To be money, or not to be money? That is the question when it comes to Bitcoin. Many people around the world have a very vague understanding of what money actually is, and this can certainly extend to the judges at federal levels, who are now having to wrestle with this definition. In a new case dealing with a recently hacking of J.P. Morgan Chase, and other financial companies, a New York Federal District Judge has ruled that Bitcoin does indeed qualify as money.
According to Reuters, Anthony Murgio is seeking to dismiss charges against him related to his alleged operation of the Bitcoin exchange known as Coin.mx, which prosecutors have called unlicensed. Murgio argues that Bitcoins cannot qualify as ‘funds’ under the federal law, which prohibits the operation of an unlicensed money transmitting businesses. U.S. District Judge Alison Nathan disagreed, stating the following in a written statement:
"Bitcoins are funds within the plain meaning of that term, Bitcoins can be accepted as a payment for goods and services or bought directly from an exchange with a bank account. They, therefore, function as pecuniary resources and are used as a medium of exchange and a means of payment.”

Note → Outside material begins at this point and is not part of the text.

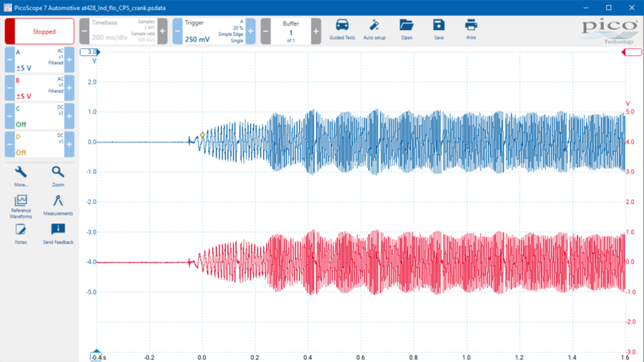This screenshot has width=644, height=362.
Task: Enable Channel C that is Off
Action: point(40,116)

This was explained at a pretrial hearing in an effort to have the case thrown out by Murgio, who faces another six criminal counts at trial. The prosecution claims that Coin.mx was owned by Gery Shalon, an Israeli man who has been charged with running a computer fraud scheme that targeted several companies, including J.P. Morgan Chase. It sought to expose personal data of more than 100 million people. The case detail is U.S. v Murgio et al, U.S. District Court, Southern District of New York, No. 15-cr-00769.
How Bitcoin is seen has a great deal to do with where the case is heard, as not all jurisdictions see Bitcoin, or the definition of money, the same way. This most recent decision mirrors a decision made in the same U.S. District Court twenty-five months ago by Jed Rakoff. Judge Rakoff also found that Bitcoin qualifies as money on August 19th, 2014 in the case is U.S. v. Faiella, 14-cr-00243, US District Court for the Southern District of New York.
In that decision, Rakoff referenced a precedent-setting decision, in his opinion, by a Texas magistrate in the case of SEC v. Shavers, 2013 WL 4028182 held the previous August, which held that Bitcoins “were a currency or form of money.”
Less than two months ago, we reported on this same issue being adjudicated in Miami, Florida. The money laundering criminal case had to sort out if Bitcoin qualified as money that could represent a financial transaction, in the view of the Judge Teresa Poller, it did not. Poller did not reference the cases in New York or Texas as precedence. This actually is beneficial to the greater community in the area, as money laundering laws cannot be easily thrown towards those using Bitcoin, which could be a means of dissuading its use.